Faillite des banques : Le risque de voir modèle chyprien se généraliser se confirme


Avec la crise récente à Chypre et la taxation des comptes bancaires de particuliers comme vous et moi, il était à craindre que cet évènement isolé jusque-la soit le fruit d'un « stress test » en vue d'une généralisation de cette pratique aux autres pays en difficulté de la zone euro. Ces craintes semblent être fondées, et nous pourrions bien être les prochaines victimes de ce plan machiavélique, car au cas ou vous ne le sauriez pas, et ce malgré les déclarations de « normal 1er », la situation bancaire en France va mal...
 
La France reste, que ce soit en valeur ou bien en pourcentage du PIB, l'un des pays les plus exposés au monde aux pays en difficulté de la zone (Portugal, Irlande, Chypre, Italie, Grèce, l'Espagne...), principalement via son exposition énorme à l'Italie. Pour rappel, la dette de l'Italie représente 126% du PIB, et une nouvelle récession attendue pour 2013 (soit la 4ème année de récession depuis 2008 ! - source captaineconomics.fr). D'ailleurs, l'agence de notation Moody's maintient la perspective négative des banques françaises.  Le veilleur
 
Sur le devant de la scène depuis la mise en oeuvre du plan d'aide à Chypre, la proposition de Bruxelles concernant le mécanisme de faillite ordonnée pour les banques doit être étudiée par les 27 au plus vite, a plaidé vendredi Jörg Asmussen, membre du directoire de la banque centrale européenne (BCE).
 
Appliqué à Nicosie, le mécanisme de renflouement interne des établissement en difficulté (« bail-in »), par opposition à un sauvetage où ce sont les Etats, donc les contribuables, qui sont sollicités (« bail-out ») « n'est pas un problème mais nous devons définir les règles du jeu », a souligné M. Asmussen au terme d'une réunion des ministres des finances de l'Union à Dublin.
 
« Il est préférable que nous ayons ce mécanisme en place en 2015 et non en 2018 »
, date envisagée jusqu'à présent, a-t-il poursuivi. La proposition du commissaire européen Michel Barnier (services financiers) prévoit que les actionnaires soient d'abord mis à contribution, puis les créanciers et les déposants au-dessus de 100.000 euros « si cela est nécessaire », puis le fonds de résolution que chaque Etat membre doit mettre en place.
 
Dans une interview au Wall Street Journal et aux quotidiens allemand et néerlandais Die Welt et NRC Handelsblad, son collègue Olli Rehn (affaires économiques) avait indiqué vendredi matin qu'il y avait
 
« encore des incertitudes sur les règles du jeu concernant la restructuration et le renflouement interne » des banques, en jugeant « important de (les) clarifier maintenant ».
« Après avoir utilisé tous les outils de prévention »
 
« Le mécanisme de résolution doit servir lorsque c'est nécessaire après avoir utilisé tous les outils de prévention, de supervision, d'alerte »
, a estimé vendredi Michel Barnier, qui souhaite le voir adopté d'ici l'été.
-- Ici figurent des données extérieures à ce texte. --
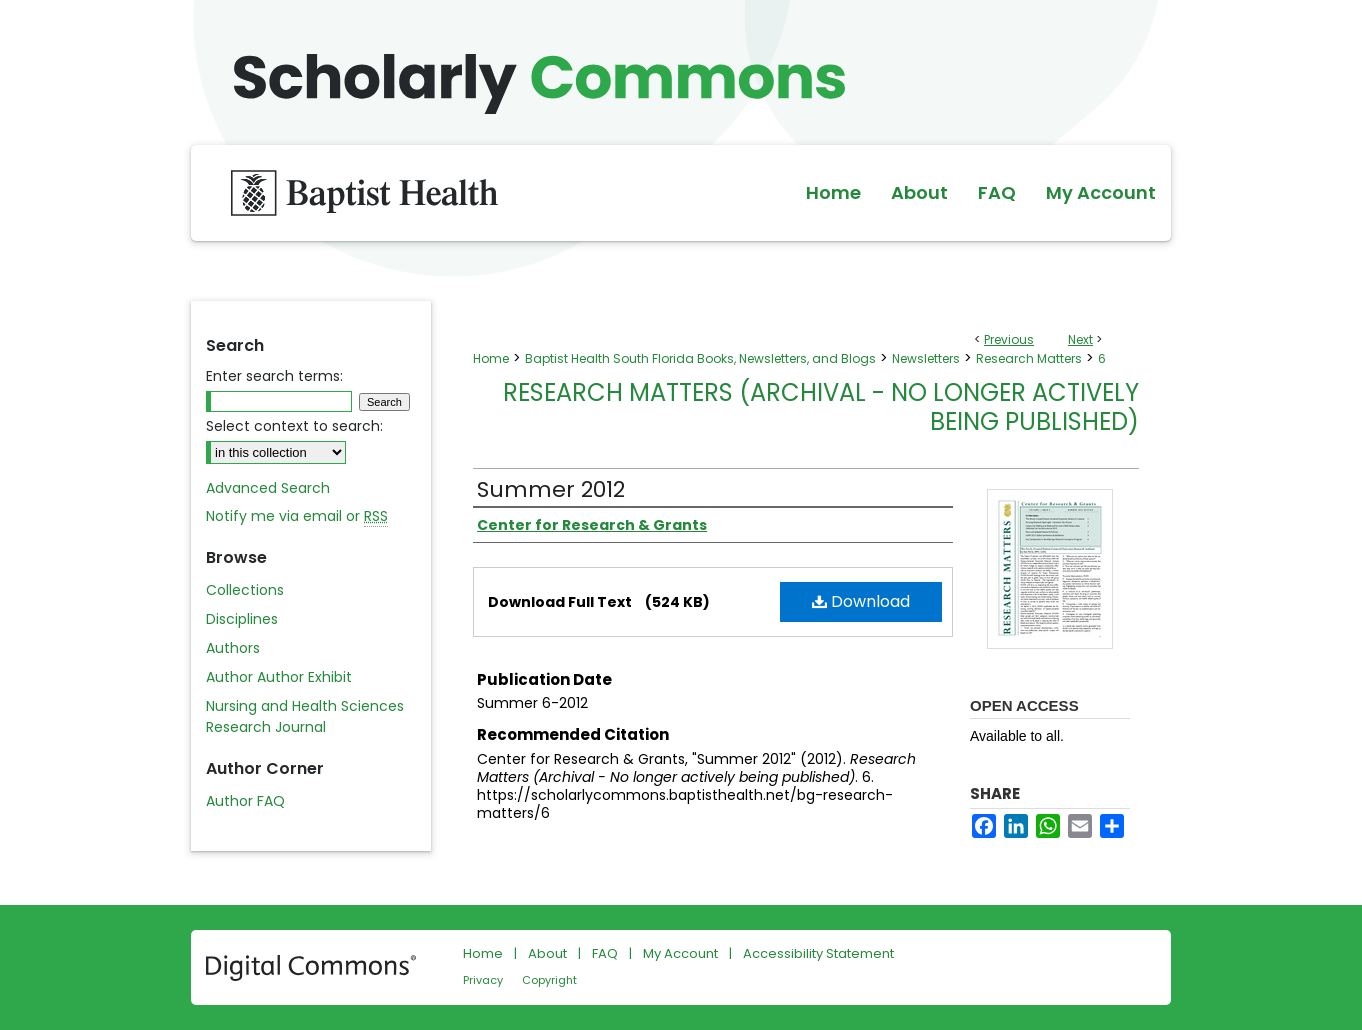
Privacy (483, 980)
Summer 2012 (551, 489)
Le texte est actuellement étudié par le Parlement européen et les 27 Etats membres, et du chemin reste à faire pour parvenir à un consensus. Des résistances sont notamment attendues sur la proposition de la Commission de mettre en place un fonds de résolution unique à la zone euro, et non un par pays, selon une source européenne proche du dossier.
 
Le mécanisme de résolution est un des piliers de l'union bancaire que l'UE souhaite mettre en place. Un autre de ses piliers est le superviseur unique des banques de la zone euro et des autres pays souhaitant s'y associer. Les ministres de l'UE ont, comme prévu, donné leur accord politique vendredi à sa mise en place.